Our bodies have spent millennium adapting and adjusting to what is available, when, and what is not. We have long histories of ‘putting foods by’ so that we have enough to eat all of the time. The temperature and the light tell the cells in our bodies that there is a change in the seasons and we get ready for it. Growing up in a cold winter climate in an uninsulated farm house established a pattern in my body that the first true cold snap brings on. When there is skim ice on the water, my taste for winter foods kicks in – casseroles, baking, hearty soups, and steaming cups of spiced cider. I gain ten pounds each winter (except when I lived in Tucson) and lose it in the Spring once the weather gets warm. I’m used to it. My body obviously needs it. I don’t keep a scale!
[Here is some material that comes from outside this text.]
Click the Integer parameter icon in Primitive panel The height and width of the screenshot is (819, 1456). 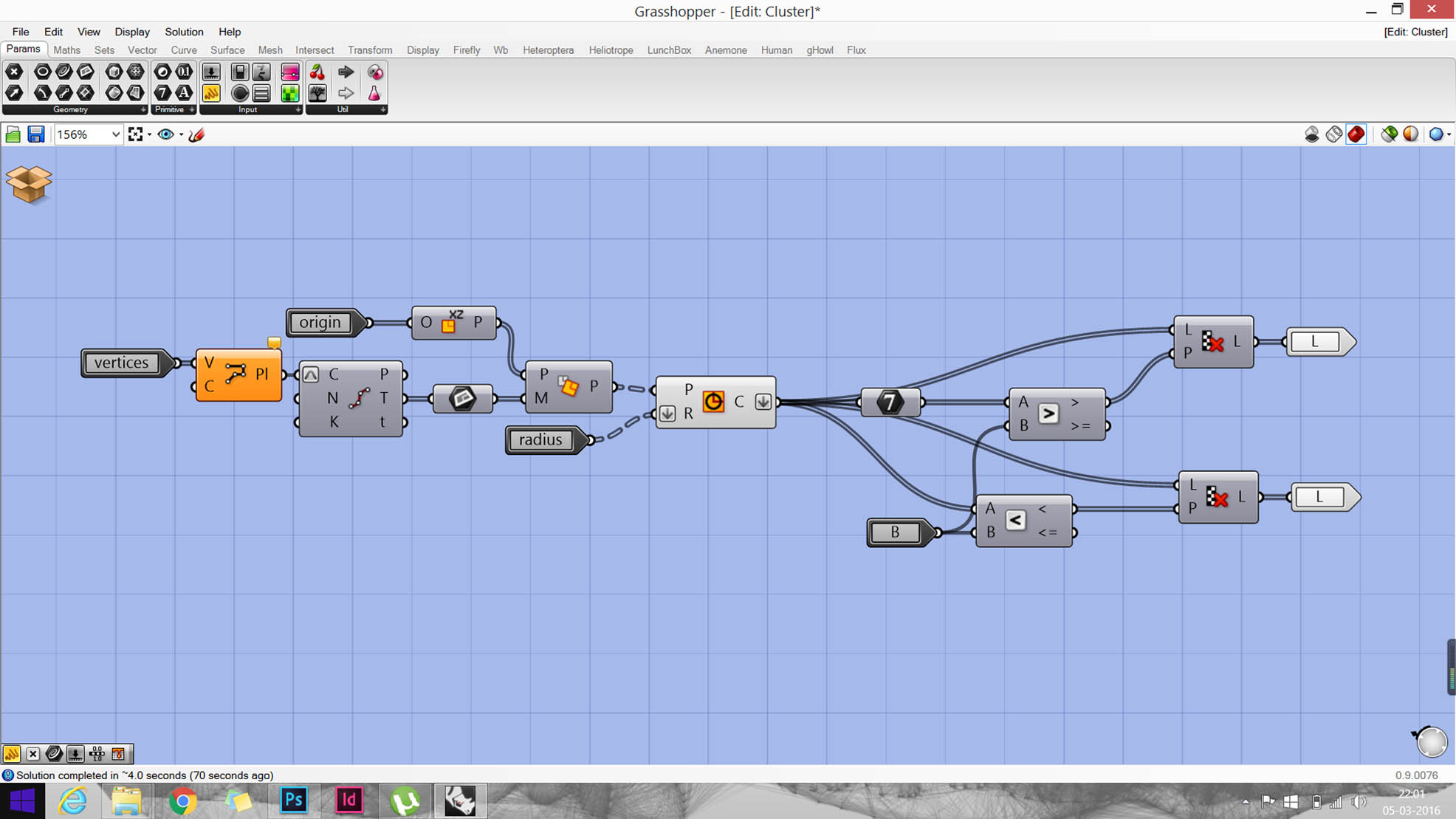(162, 93)
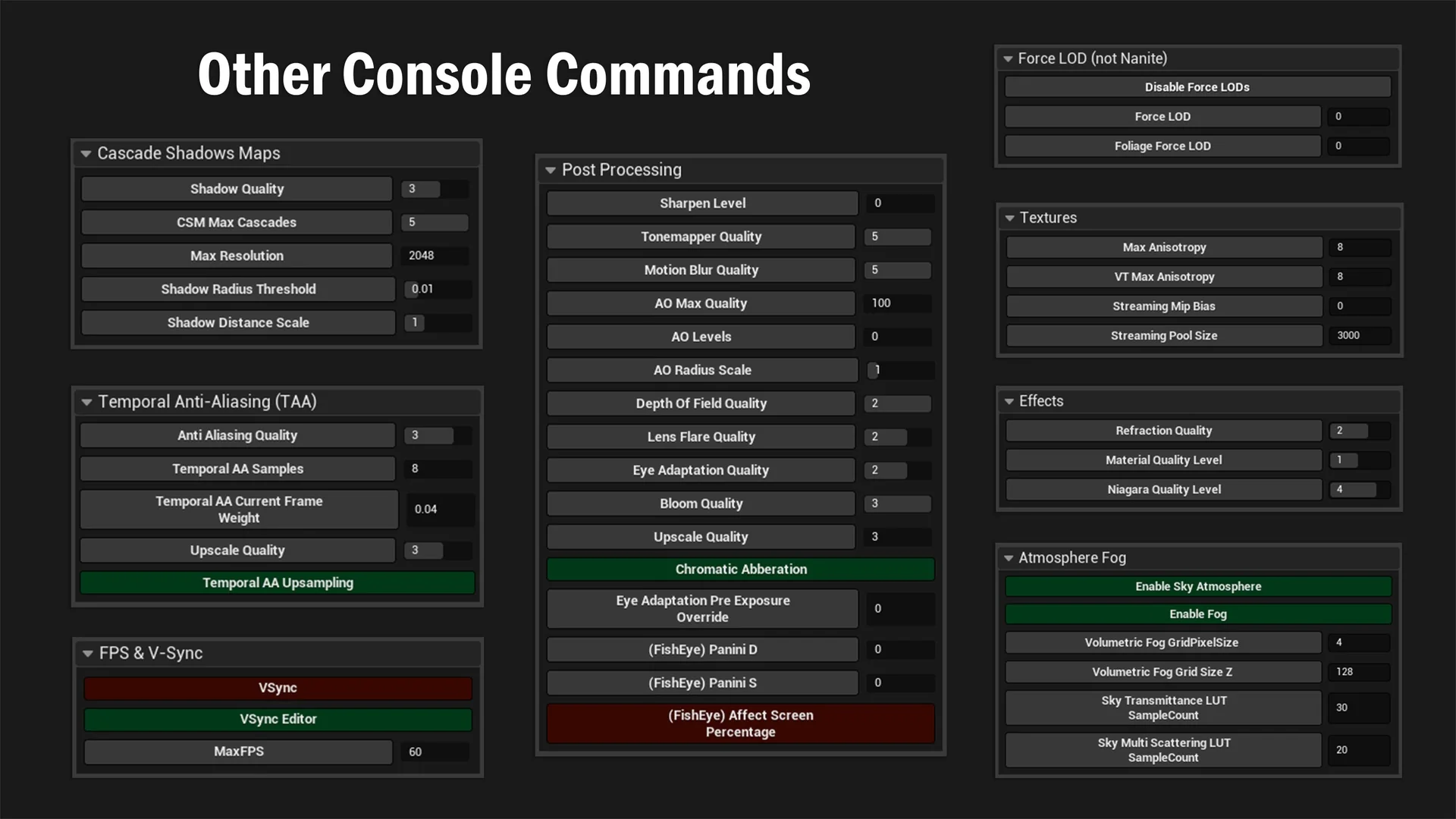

My body is primed for seasonal eating, and now that I have added wild foods to my diet, it all makes so much more sense! At the end of winter, there are a few shriveled apples, potatoes, carrots, beets, turnips and parsnips. The garlic and onions are sprouting, and the pantry is becoming full of empty jars. When those first sprouts of green emerge, be they dandelions, wood sorrel, green onions, or lambsquarters, I want them! My body craves them to help purge the heavy winter foods from my body. I don’t want the tomatoes of high summer at that moment, I want new peas,  asparagus and strawberries, and the wild baby greens that help me regain my summer figure!

Think of the time and money you save by only going to the store once a week for a few staples. It’s so much simpler once you remember to think about your food ahead of time. Just before bed grab something out of the freezer, put a cup of dried beans in to soak, and even soak the grains for a morning bowl of hot cereal in apple juice or cider! That’s ‘instant’ oatmeal that really counts! If you are not shopping on the way home, you have another 30 minutes to cook an outstanding evening meal.

So think ahead; make menus or find them on line; keep track of the seasons; and have a bright and abundant New Year!